He was an unclassifiable character as he wandered between the media, politics and diplomacy. Hervé Bourges died in a Paris hospital on Sunday February 23 at the age of 86, surrounded by his relatives, AFP said.

Journalist, successive boss of the television channels TF1, France 2 and France 3, but also of radio (RFI), Hervé Bourges had been at the head of the CSA from 1995 to 2001. Besides his eminent roles in the media, Hervé Bourges was also an anti-colonialist militant from the time of the Algerian war, a lover of Africa and a fervent defender of the French-speaking world.

"We who admired him, appealed to him, have counted many times on his invaluable assistance, his opinions on the media or on the rule of law, are deeply saddened", reacted in particular on Twitter Michaëlle Jean, who in particular, UNESCO Special Envoy for Haiti (2010-2014) and Secretary General of La Francophonie (2014-2018).

For his part, the former boss of Radio France and the National Audiovisual Institute Mathieu Gallet paid tribute on Twitter to the man "demanding and fair". "Hervé Bourges, it was Algeria, it was Africa, it was the French-speaking world, it was journalism, it was public broadcasting, it was all broadcasting. It was a conscience. I liked his look on the world and on men, "he added.

Hervé Bourges was Algeria, it was Africa, it was the French-speaking world, it was journalism, it was public broadcasting, it was all broadcasting. It was a conscience. I liked his look on the world and on men. Demanding and fair. https://t.co/MgpiPzIidA

- Mathieu Gallet (@mathieu_gallet) February 24, 2020

Born May 2, 1933 in Rennes, he graduated from the Lille School of Journalism (ESJ) in 1955 and began his career with the newspaper Témoignage Chrétien, which campaigned against the Algerian war. Two years later, he was called up for military service in Algeria, where he was entrusted with organizing the theater for the armies.

On his return to France in 1960, he entered the cabinet of Edmond Michelet, Keeper of the Seals of General de Gaulle and, as such, regularly visited the leaders of the Algerian National Liberation Front (FLN) imprisoned at the Château de Turquant, among them Ahmed Ben Bella. When the latter, after independence, in 1963 became the first president of Algeria, he asked Hervé Bourges to become his adviser.

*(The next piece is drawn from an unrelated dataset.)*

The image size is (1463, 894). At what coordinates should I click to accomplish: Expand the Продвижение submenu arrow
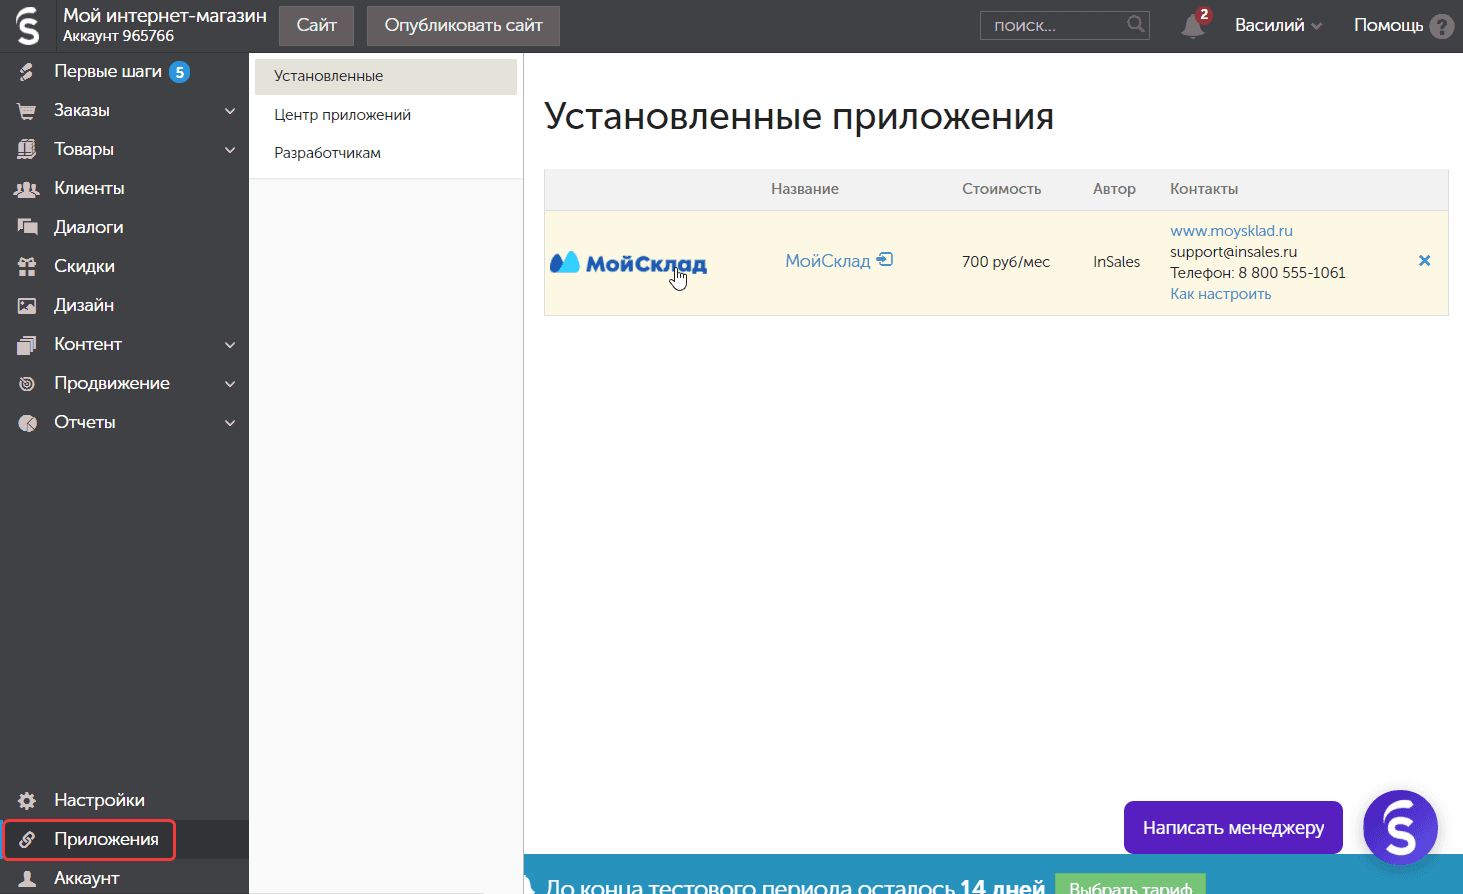pyautogui.click(x=230, y=384)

"Give France an image that is suitable"

After his fall in 1965, Hervé Bourges chose to stay in Algeria as an advisor to the Minister of Information, Bachir Boumaza. A time stopped and even imprisoned in the Algerian jails, he will owe his release only to the combined intervention of Cardinal Duval in Algiers and, in Paris, of the young Jacques Chirac, then adviser to Prime Minister Georges Pompidou.

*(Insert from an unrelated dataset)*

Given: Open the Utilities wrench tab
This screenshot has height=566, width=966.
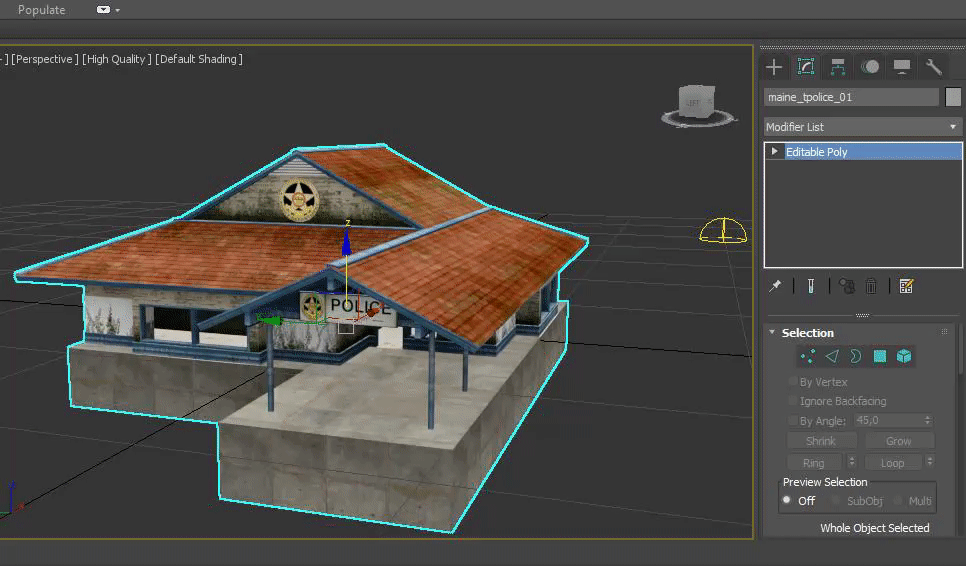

Accused alternately of treachery by the nostalgics of French Algeria or, on the contrary, of being a barbouze infiltrated by the French, Hervé Bourges will answer much later: "I was neither. I was just someone who was trying to help Algeria and give France a decent image. "

After his eventful departure from Algeria, he rebounded by creating the School of Journalism in Yaoundé, Cameroon.

In 1976, he became director then president of ESJ Lille and successively took over the management of three major French media: RFI (Radio France Internationale), TF1 (until its privatization in April 1987) then Antenne 2 and FR3 until September 1992 when the two public channels became the France Télévisions group. He will not run for his own succession, for lack of support from the new right-wing majority in 1993.

Ambassador of La Francophonie

After two years spent as Ambassador of France to Unesco, in January 1995 he was appointed President of the Superior Audiovisual Council by President François Mitterrand.

Hervé Bourges, certainly marked "on the left", maintains excellent relations "on the right", in particular with Édouard Balladur who offers him an ambassadorial post in Dakar or Jacques Chirac who wants to make him his Minister for Cooperation.

He declined and took care of the French-speaking world: he became president of the International Union of the French-speaking press in 2001.

This fine observer of the political and media world is the author of several works devoted to the Third World ("Les 50 Afriques", in collaboration with journalist Claude Wauthier, 1979) or to his audiovisual experience ("A chain on the arms" 1987, "Public Television" 1993).

Autobiographical works also: "From elephant memory" on Algeria and, in 2016, "I have too little time to live to lose little; Intimate alphabet book". He had signed in 2012 a last documentary "Algeria in the test of power", with the director Jérôme Sesquin.